Malachy Madden, disbarred criminal defense lawyer and manager of the Shamrock bar, is well known throughout Chicago for successfully undertaking unusual projects. When John Bari, a handsome, charismatic, and immensely popular Italian-American priest, is accused of years of sexual abuse of a young boy, he is suspended from his role as pastor-rector of the Saint Shrine located in the heart of an old Italian neighborhood.
A committee of parishioners dedicated to finding justice for the well-liked priest hires Malachy to prove Fr. Bari innocent in a manner that will allow for his full reinstatement at the Shrine. Is the abuse victim telling the truth? Is Fr. Bari innocent? Can the criminal abuser be identified and stopped? How is Chicago's Cardinal O'Grady involved?
Malachy's Gloriam is the story of Malachy's quest to answer these questions. With the assistance of his two long-time colleagues - Kevin, fellow Vietnam vet, and Count Leon, retired professional thief and former client - Malachy uncovers the truth about what happened years ago in the church basement.
Irish American News: Martello treats the harrowing subject of clerical child abuse head-on, but seasons the story with the salt of Irish humor, some of it the kind that burns the wound before the laugh lifts the darkness. Martello navigates the seamy corners of Chicago and humankind with an informed confidence.

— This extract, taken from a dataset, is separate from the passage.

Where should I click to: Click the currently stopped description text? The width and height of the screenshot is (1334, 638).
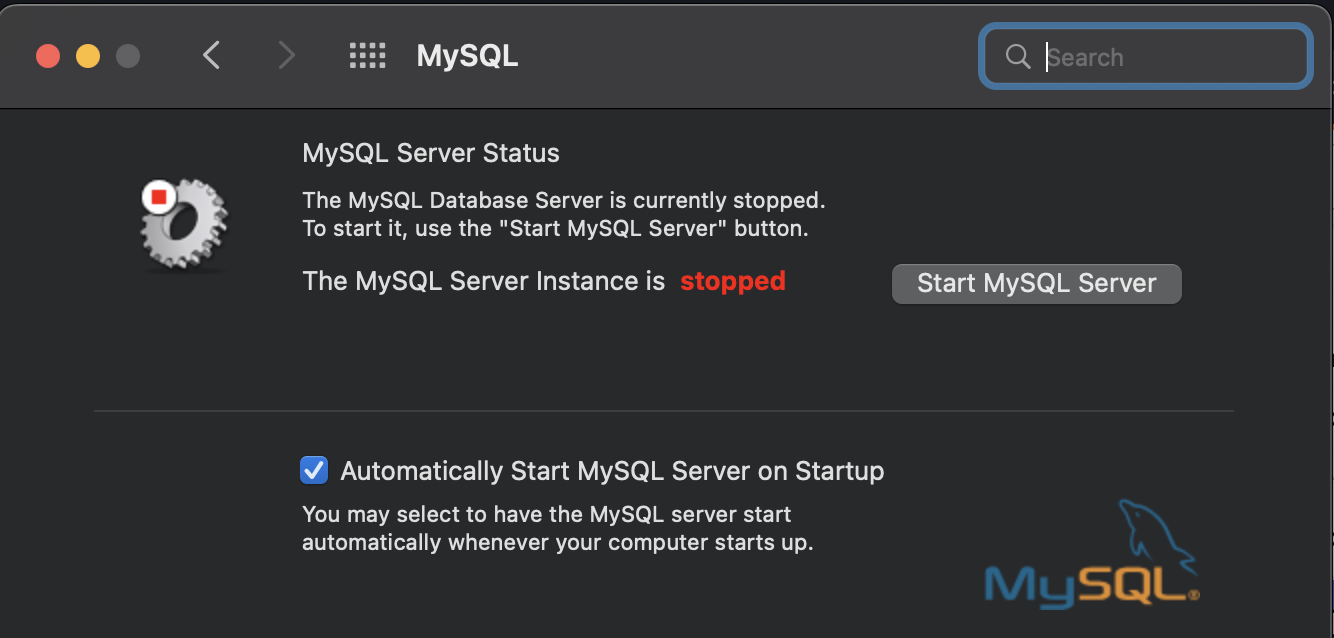(x=564, y=214)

Manhattan Book Review: Malachy is a bar-owning, Irish ex-lawyer who grew up in a close-knit Catholic neighborhood. He has a been known to untangle Gordian knots, so when approached by a person unknown to clear a priest of alleged abuse allocations and reinstate said priest if innocent, he agrees. He has two friends who partner with him and a large black book of favors from individuals he has helped. This is the delight of the book: the interplay of solid detective work, quid pro quo favors, and a bit of con when needed, always within the law, usually, as the plot unfolds. The author does not confuse the reader with unneeded plot twists, and Western Civilization will not fail if Malachy does; rather, the author uses a more realistic canvas of life, and one gets caught up in the unfolding story. Good, religious people are honored and helped; evil are people condemned, especially those who use religion for evil. Loyalty, friendship, and charity are extolled. It is a glimpse into the benefits of living in a close community. Malachy loves his city; there are some flashbacks that explain why people are willing to help him. The action moves fast, there are great side characters, and justice triumphs in the end. I recommend the book as a very enjoyable detective book.